Con il terzo numero, si è conclusa la miniserie Metamorphosis, opera (testo e disegni) di Giacomo “A Panda piace” Bevilacqua, proposta da Editoriale Aurea (nnr. 1-3, novembre 2012/gennaio 2013, 96 pp b/n, € 3,00 cad.).

Annunciata con largo anticipo già un anno fa, la serie narra le avventure di Luna Mondschein, a metà tra realtà e dimensione onirica. Un po’ di Little Nemo e qualcosa di Valentina, dunque, e non manca neanche un cameo del Panda che ha dato la grande notorietà all’autore.

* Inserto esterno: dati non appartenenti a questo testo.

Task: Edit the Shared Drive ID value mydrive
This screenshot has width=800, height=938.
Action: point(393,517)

Un serial killer uccide, in modo spettacolare quanto macabro, varie persone, tutte in qualche modo ricollegabili a Luna. La cosa strana è che poi Luna sogna gli stessi sventurati in una loro versione “deizzata”, trasformati in miti dell’antica Grecia, da Aracne al Minotauro, da Argo a Icaro.

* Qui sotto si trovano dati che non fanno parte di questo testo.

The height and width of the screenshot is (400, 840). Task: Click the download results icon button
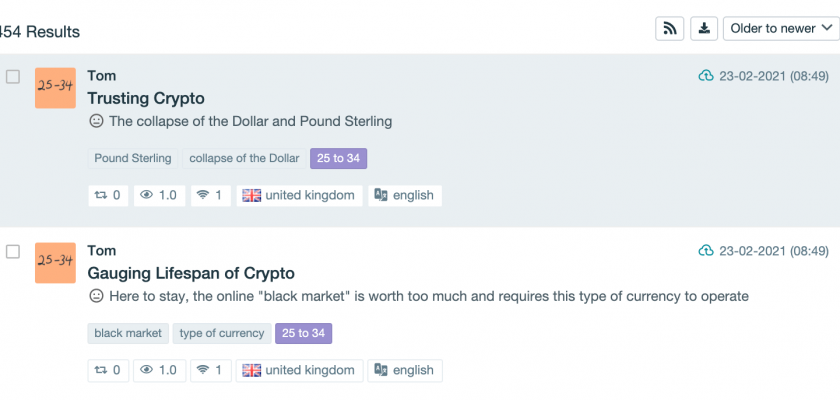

Al suo risveglio, la fanciulla deve tassativamente seguire cinque regole per evitare di perdere il contatto con la realtà. Finché però la stessa realtà comincia a confondersi con la dimensione dei suoi sogni, lasciando “residui” da una parte all’altra, a cominciare da Peoh, curioso animaletto (molto simile al… Pokemon Pikachu!) sognato da Luna e che adesso la segue costantemente anche nel mondo vero. In tutto questo, il commissario Daniel Valentini cerca di capire qualcosa, giustamente colpito dalle stramberie di Luna, fino alla rivelazione dell’identità del killer, circondato… dai sogni.

Nel finale, c’è anche qualche omaggio ai supereroi marvelliani, sul terzo albo trovate una dozzina di tavole disegnate dalla brava Sonia Aloi (la parte in flashback della vita di Luna) e tutta la vicenda ha perfino una colonna sonora, la canzone Luna, successo di Gianni Togni del 1980. Peccato che qualche dialogo sia decisamente troppo lungo e rallenti la trama.

«Per gli amanti del genere», verrebbe da dire, se la serie fosse inscrivibile in un genere definito.